One of those groups emerging to fight jihadist are the PKK, or the Kurdistan Workers’ Party. There are approximately 20,000 fighters in Syria with up to another 40,000 fighting the Islamic State in Iraq and Turkey.
“The Iraqi army collapsed and the Peshmerga failed. We are the only force who has repeatedly defeated jihadist,” said Kawar Singali, who carries a U.S.-made M16 rifle he said he captured from a dead Islamic State fighter. “They fear us, and although no one is helping us, we are getting bigger and more experienced.”
The PKK follows a Marxist, or Communist, political theory that has led to an ongoing war against democratic Turkey for the last three decades.
The PKK have been strong warriors in the fight against the Islamic State in Syria and Iraq engaging the Islamic State in Syria for the last two years and they are showing some serious military gains using guerrilla techniques and without heavy weaponry, buying their arms – guns, ammunition and rocket propelled grenades – on the black market with funds from European supporters.

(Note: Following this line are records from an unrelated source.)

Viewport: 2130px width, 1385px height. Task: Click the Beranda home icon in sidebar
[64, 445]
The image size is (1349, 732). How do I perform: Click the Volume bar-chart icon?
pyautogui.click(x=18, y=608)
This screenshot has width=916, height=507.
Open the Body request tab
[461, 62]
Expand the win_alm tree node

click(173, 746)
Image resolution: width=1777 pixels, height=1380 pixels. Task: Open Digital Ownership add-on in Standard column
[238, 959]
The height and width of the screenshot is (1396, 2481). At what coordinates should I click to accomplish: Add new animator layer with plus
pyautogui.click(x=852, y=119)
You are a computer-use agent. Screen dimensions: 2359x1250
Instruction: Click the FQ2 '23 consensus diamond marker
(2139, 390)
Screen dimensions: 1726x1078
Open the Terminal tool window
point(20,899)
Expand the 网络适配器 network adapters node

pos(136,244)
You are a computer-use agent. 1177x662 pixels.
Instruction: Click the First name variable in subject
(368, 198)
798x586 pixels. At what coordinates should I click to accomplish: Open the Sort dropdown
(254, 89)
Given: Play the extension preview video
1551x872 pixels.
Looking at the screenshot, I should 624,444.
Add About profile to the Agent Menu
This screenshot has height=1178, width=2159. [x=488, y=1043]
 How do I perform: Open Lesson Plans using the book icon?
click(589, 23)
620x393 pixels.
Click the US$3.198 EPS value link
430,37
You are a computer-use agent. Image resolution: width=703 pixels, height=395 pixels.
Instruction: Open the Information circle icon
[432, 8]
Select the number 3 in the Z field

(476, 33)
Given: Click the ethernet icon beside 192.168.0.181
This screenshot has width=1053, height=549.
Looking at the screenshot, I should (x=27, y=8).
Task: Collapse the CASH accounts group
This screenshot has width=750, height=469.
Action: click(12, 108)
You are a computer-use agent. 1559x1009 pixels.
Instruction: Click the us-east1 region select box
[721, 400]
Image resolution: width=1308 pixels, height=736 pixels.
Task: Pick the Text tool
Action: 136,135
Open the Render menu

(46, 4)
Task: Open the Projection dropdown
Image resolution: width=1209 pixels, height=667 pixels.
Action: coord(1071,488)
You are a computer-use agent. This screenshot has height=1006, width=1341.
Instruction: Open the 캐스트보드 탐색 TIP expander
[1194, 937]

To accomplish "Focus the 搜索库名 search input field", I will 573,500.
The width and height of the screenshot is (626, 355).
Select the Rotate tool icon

The PKK, at the request of Iraqi Kurdish principals, asked PKK fighters for help in the war against IS jihadist. The PKK Syrian units got through Islamic States lines to assist tens of thousands of Yazidis escape from Mount Sinjar where the Christian based groups escaped as the IS overran their homes in Mosul.
Today they are working with many of the Yazidi youth, male and female, they helped to escape from Mount Sinjar last week when they advanced into Iraq and broke IS lines.
A unit of female PKK soldiers are seeking the Islamic State forces who have captured 3,000 non-Muslim girls and women who will be forced into marriage with IS soldiers, sold as sex slaves or shot if they refuse to convert to Islam.
Hundreds of heavily armed female Turkish PKK fighters have moved into Northern Iraq to force IS fighters out. The Iraqi government said that the movement of PKK fighters into its territory is a “flagrant violation” of its sovereignty and said it would complain to the UN Security Council.
The Kurdish fighters arrived in the autonomous Kurdish region of Iraq on Tuesday following a week-long journey armed with Kalashnikov assault rifles, light machine guns and rocket-propelled grenade launchers.
They were greeted by Iraq-based PKK members who embraced them and shook their hands.
“We are the first group to reach the safe area in Iraq,” said Jagar, leader of the group of PKK fighters that comprised nine men and six women.
Jihadist have such little respect for women that they do not want to fight them – because if they are killed by a woman they will not go to heaven (note to ISIS fighters: you are not going to heaven anyway.)
Iraqi terror expert Nasser Kataw said: “There has been a re-drawing of battlefield alliances as people who were once enemies have joined together to try and defeat the scourge that is the Islamic State.”